[Records provided — start]
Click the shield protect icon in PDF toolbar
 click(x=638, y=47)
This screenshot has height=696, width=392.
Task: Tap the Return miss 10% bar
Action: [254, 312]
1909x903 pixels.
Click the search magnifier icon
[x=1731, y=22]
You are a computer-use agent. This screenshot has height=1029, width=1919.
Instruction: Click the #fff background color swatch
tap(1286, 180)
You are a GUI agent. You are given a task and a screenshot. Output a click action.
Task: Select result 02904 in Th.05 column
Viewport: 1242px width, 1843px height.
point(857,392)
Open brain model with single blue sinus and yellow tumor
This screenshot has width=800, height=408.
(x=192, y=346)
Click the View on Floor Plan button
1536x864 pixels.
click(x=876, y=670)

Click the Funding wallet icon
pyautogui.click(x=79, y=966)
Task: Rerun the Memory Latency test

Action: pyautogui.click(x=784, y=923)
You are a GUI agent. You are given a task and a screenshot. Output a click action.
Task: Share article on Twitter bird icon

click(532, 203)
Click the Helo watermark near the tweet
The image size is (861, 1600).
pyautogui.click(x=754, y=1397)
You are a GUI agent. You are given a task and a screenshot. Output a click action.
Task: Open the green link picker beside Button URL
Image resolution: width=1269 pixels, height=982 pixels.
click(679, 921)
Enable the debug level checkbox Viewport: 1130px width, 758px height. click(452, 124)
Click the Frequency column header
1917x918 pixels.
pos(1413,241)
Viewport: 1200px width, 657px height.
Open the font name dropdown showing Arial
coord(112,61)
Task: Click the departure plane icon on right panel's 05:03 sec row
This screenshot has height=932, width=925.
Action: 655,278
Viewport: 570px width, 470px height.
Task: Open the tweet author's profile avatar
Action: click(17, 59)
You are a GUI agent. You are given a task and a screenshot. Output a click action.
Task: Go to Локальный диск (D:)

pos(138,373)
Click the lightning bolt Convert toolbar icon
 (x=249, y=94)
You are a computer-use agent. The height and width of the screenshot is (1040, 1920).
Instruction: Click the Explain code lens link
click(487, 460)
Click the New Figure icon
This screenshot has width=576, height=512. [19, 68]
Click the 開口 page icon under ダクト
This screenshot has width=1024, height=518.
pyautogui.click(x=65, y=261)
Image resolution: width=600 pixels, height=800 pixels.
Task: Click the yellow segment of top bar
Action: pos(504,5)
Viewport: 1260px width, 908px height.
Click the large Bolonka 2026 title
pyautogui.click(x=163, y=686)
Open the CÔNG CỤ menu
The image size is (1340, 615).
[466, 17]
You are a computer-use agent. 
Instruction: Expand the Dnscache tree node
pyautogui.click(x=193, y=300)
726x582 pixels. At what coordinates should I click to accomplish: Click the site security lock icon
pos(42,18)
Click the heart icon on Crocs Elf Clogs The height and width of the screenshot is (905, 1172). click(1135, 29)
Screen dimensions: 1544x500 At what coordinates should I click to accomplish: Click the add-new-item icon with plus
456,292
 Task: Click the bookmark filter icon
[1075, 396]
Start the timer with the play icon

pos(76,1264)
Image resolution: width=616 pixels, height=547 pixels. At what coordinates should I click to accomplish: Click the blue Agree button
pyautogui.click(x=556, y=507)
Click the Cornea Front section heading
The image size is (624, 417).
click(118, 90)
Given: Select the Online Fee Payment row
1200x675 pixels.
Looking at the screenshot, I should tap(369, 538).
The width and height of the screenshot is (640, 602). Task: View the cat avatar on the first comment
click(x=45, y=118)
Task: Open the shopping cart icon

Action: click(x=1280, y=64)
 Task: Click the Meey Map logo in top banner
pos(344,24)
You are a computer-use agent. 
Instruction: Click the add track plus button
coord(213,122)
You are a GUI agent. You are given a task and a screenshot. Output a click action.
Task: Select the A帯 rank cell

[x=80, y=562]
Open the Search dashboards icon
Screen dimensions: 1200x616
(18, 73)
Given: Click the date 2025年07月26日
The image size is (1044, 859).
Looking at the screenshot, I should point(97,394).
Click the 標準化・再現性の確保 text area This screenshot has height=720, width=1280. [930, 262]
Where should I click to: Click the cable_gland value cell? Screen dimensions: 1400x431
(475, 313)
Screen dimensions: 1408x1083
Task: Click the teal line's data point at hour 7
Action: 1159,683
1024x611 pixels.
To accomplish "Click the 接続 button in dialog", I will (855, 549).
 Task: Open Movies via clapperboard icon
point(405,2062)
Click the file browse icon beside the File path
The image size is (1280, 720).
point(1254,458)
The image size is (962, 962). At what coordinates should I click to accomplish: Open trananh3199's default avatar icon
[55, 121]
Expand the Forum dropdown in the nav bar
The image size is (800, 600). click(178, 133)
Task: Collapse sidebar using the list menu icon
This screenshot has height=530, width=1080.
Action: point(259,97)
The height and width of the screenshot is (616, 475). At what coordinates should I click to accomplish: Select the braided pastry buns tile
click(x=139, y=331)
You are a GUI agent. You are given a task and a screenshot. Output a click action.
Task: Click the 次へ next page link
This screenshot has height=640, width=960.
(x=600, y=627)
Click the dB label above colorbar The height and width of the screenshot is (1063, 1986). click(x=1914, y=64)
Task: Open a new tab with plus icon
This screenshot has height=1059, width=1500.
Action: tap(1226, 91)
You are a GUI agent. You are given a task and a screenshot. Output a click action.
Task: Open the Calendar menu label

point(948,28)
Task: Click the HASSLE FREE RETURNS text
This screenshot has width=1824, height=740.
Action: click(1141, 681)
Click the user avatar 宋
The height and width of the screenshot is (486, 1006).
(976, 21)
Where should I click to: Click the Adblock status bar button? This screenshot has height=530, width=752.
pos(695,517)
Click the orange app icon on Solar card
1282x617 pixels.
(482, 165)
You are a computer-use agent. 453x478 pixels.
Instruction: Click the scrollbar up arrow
[Records provided — finish]
### Work instruction
Give again only the lines starting at the one that contains "Task: Collapse sidebar" and running to the end of the data.

### Final answer
Task: Collapse sidebar using the list menu icon
This screenshot has height=530, width=1080.
Action: point(259,97)
The height and width of the screenshot is (616, 475). At what coordinates should I click to accomplish: Select the braided pastry buns tile
click(x=139, y=331)
You are a GUI agent. You are given a task and a screenshot. Output a click action.
Task: Click the 次へ next page link
This screenshot has height=640, width=960.
(x=600, y=627)
Click the dB label above colorbar The height and width of the screenshot is (1063, 1986). click(x=1914, y=64)
Task: Open a new tab with plus icon
This screenshot has height=1059, width=1500.
Action: tap(1226, 91)
You are a GUI agent. You are given a task and a screenshot. Output a click action.
Task: Open the Calendar menu label

point(948,28)
Task: Click the HASSLE FREE RETURNS text
This screenshot has width=1824, height=740.
Action: click(1141, 681)
Click the user avatar 宋
The height and width of the screenshot is (486, 1006).
(976, 21)
Where should I click to: Click the Adblock status bar button? This screenshot has height=530, width=752.
pos(695,517)
Click the orange app icon on Solar card
1282x617 pixels.
(482, 165)
You are a computer-use agent. 453x478 pixels.
Instruction: Click the scrollbar up arrow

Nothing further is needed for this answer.